筆者:弁護士 山田 靖典(経営法曹会議)

事案の概要

 Y社では、昭和61年、円高不況対策として中期総合計画を立案し、Y事業所での鉄道輸送部門をN運輸に業務委託することになったが、右委託に伴い大幅な人員の余力が生じ、同事業所内で余剰を吸収することにも限界があるため、従業員の雇用確保の見地からN運輸への出向措置を講ずることにした。

 そこで、Y社は、Y労組とも折衝を重ね、Y労組からY社の案を了承する旨の表明があったので、生産業務部輸送管理室輸送掛のXを含む出向者を人選したが、Xは、出向に同意しなかった。そのため、Y社はXに対し、同年4月14日、同月15日付にてN運輸への出向を命令した。

 これに対し、Xは、同月17日、出向に不同意のままN運輸へ赴任したが、福岡地裁小倉支部へ右出向命令は無効であるとの確認などを求めて提訴した。

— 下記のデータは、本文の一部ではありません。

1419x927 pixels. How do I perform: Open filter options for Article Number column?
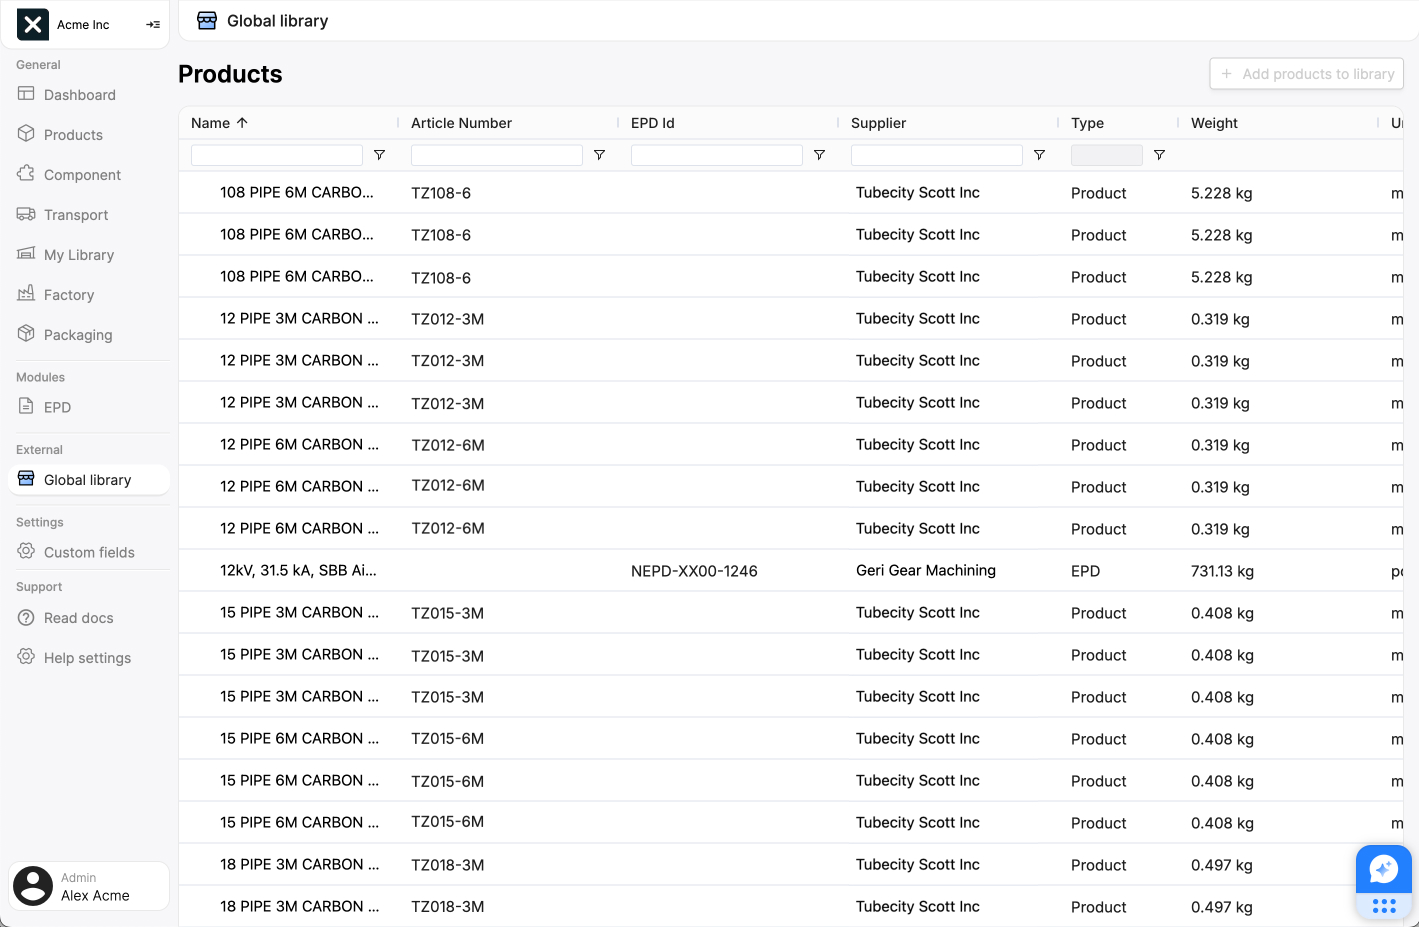pos(599,155)
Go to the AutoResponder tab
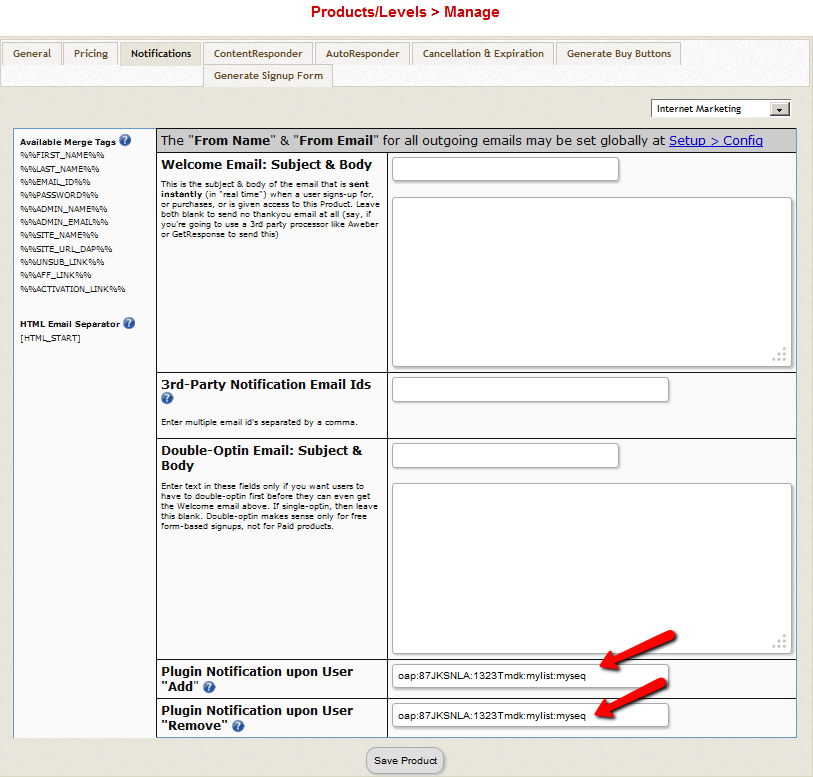 362,54
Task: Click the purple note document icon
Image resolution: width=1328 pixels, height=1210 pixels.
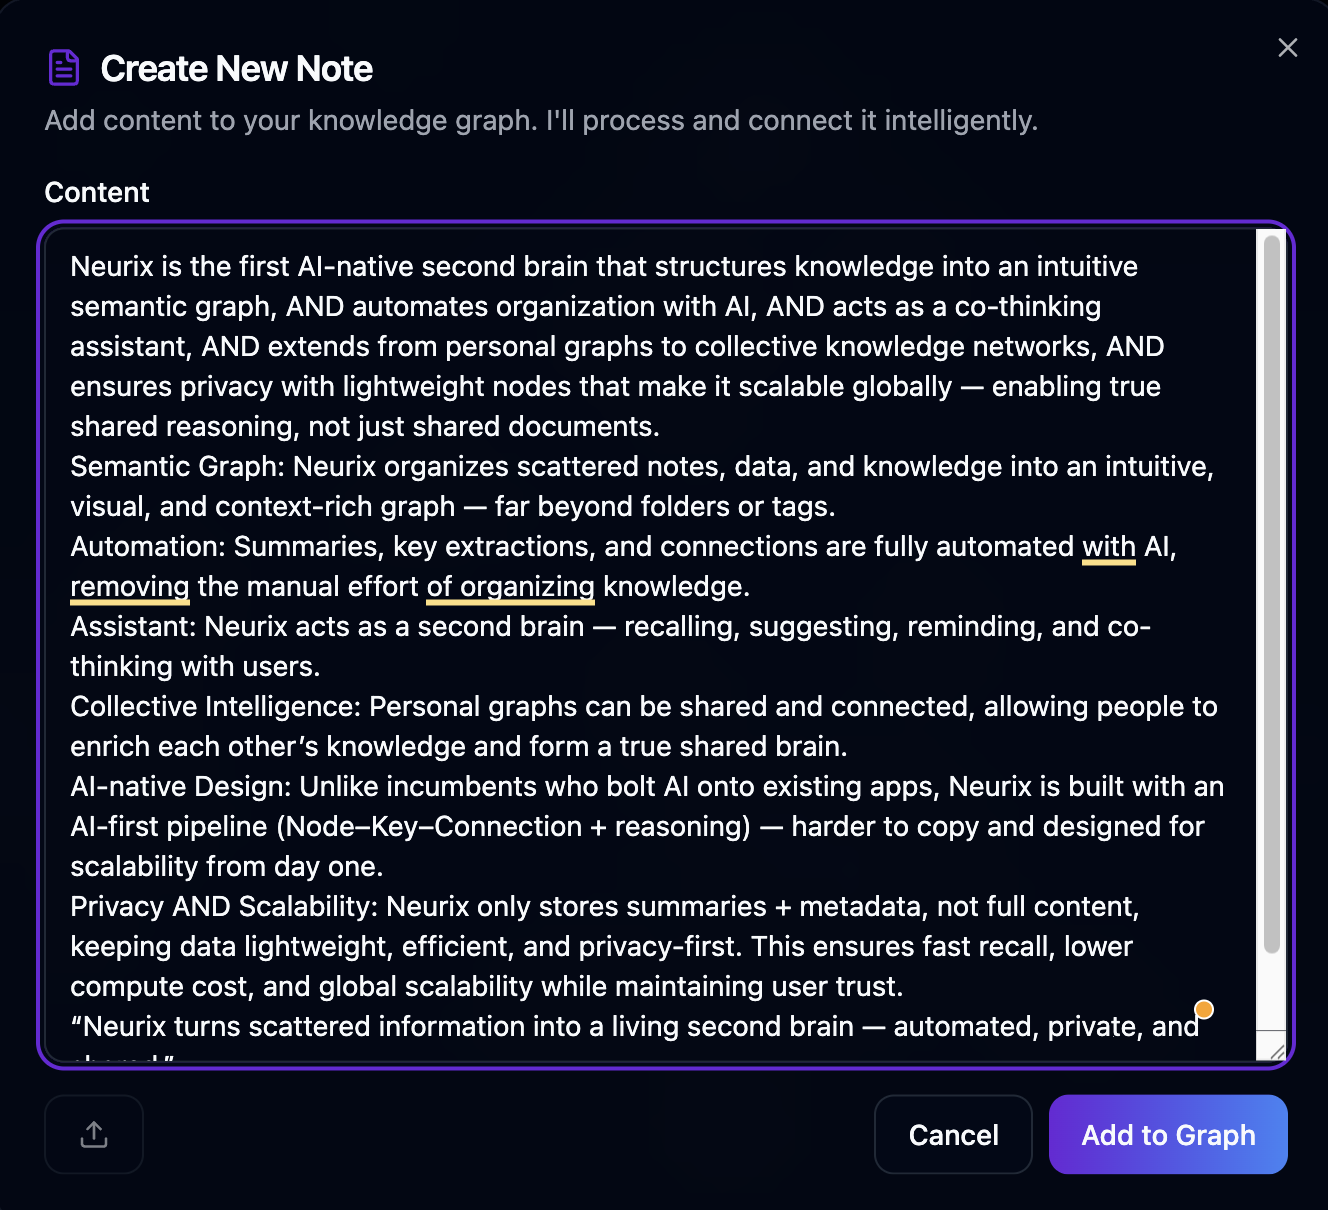Action: (63, 66)
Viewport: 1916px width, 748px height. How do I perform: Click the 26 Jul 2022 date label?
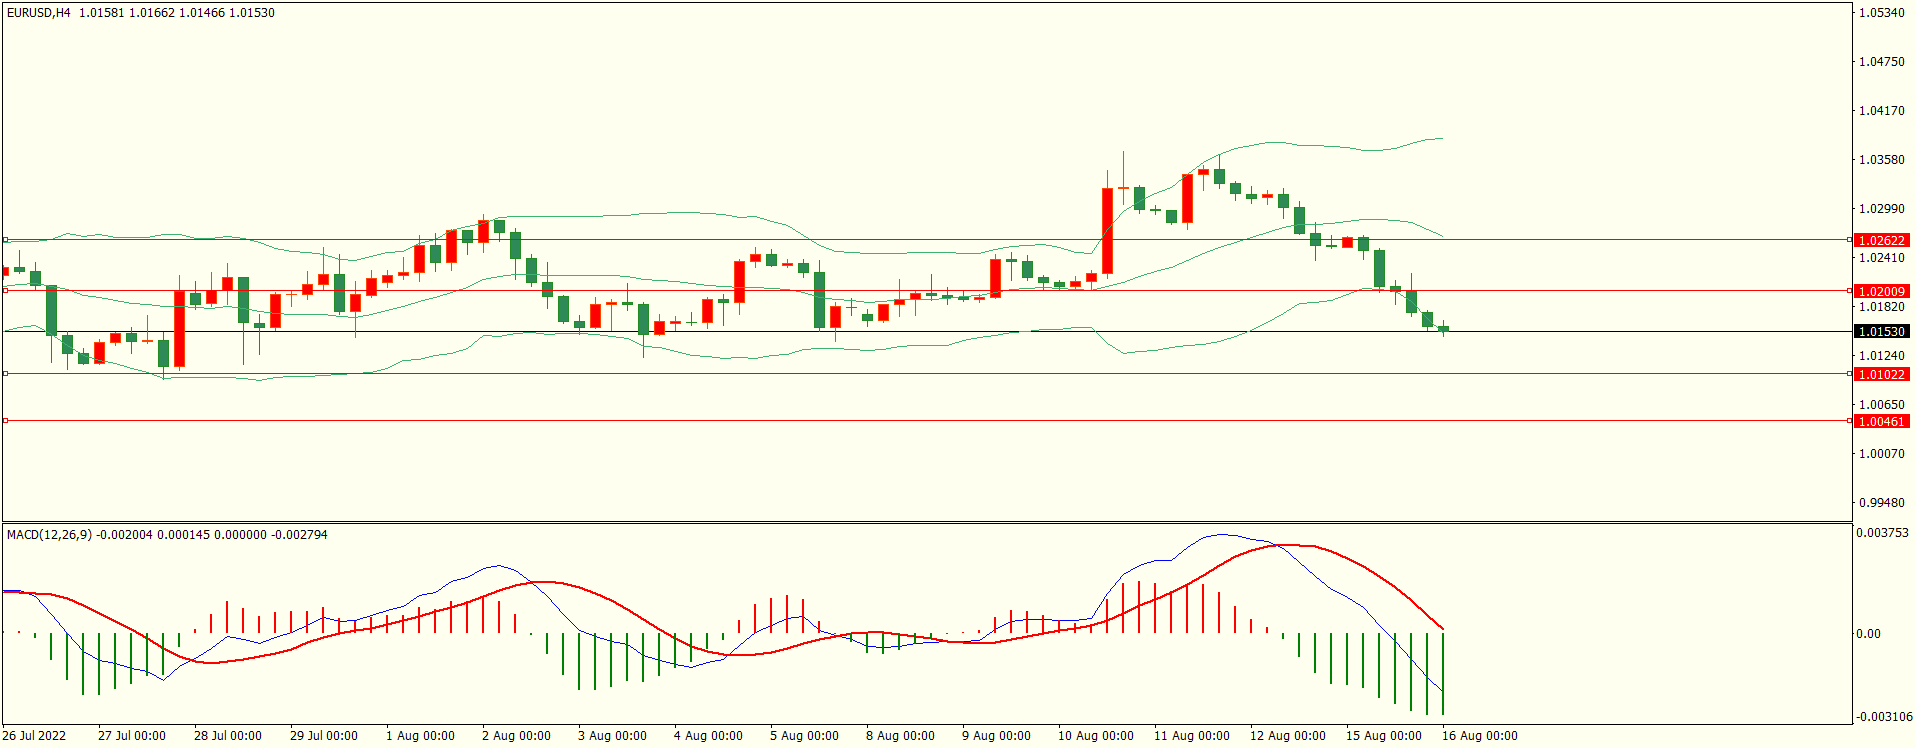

 なお、Y社の就業規則には「社員に対しては、業務上の必要により社外勤務させることがある」との規定があるほか、Y労組の組合員に適用される労働協約においても「会社は、業務上の必要により、組合員を社外勤務させることがある」との規定がある。また、Y社とY労組の上部団体が締結した労働組合法上の労働協約である社外勤務協定には、出向する組合員は社外勤務休職とする」、「この休職期間は当社の勤続年数に通算する」との規定がある。

判決のポイント

 1 Xの入社時の就業規則には、業務上の必要により従業員を社外勤務させることがある旨規定されており、Xは、この就業規則を遵守する旨の誓約書を提出し、入社時に就業規則についての一応の説明を受けたことが認められるから、出向を含む社外勤務を命じられることがあることは、労働契約の内容として含まれていたものということができる。

 2 ただ、Y社における出向事例の推移をみれば、…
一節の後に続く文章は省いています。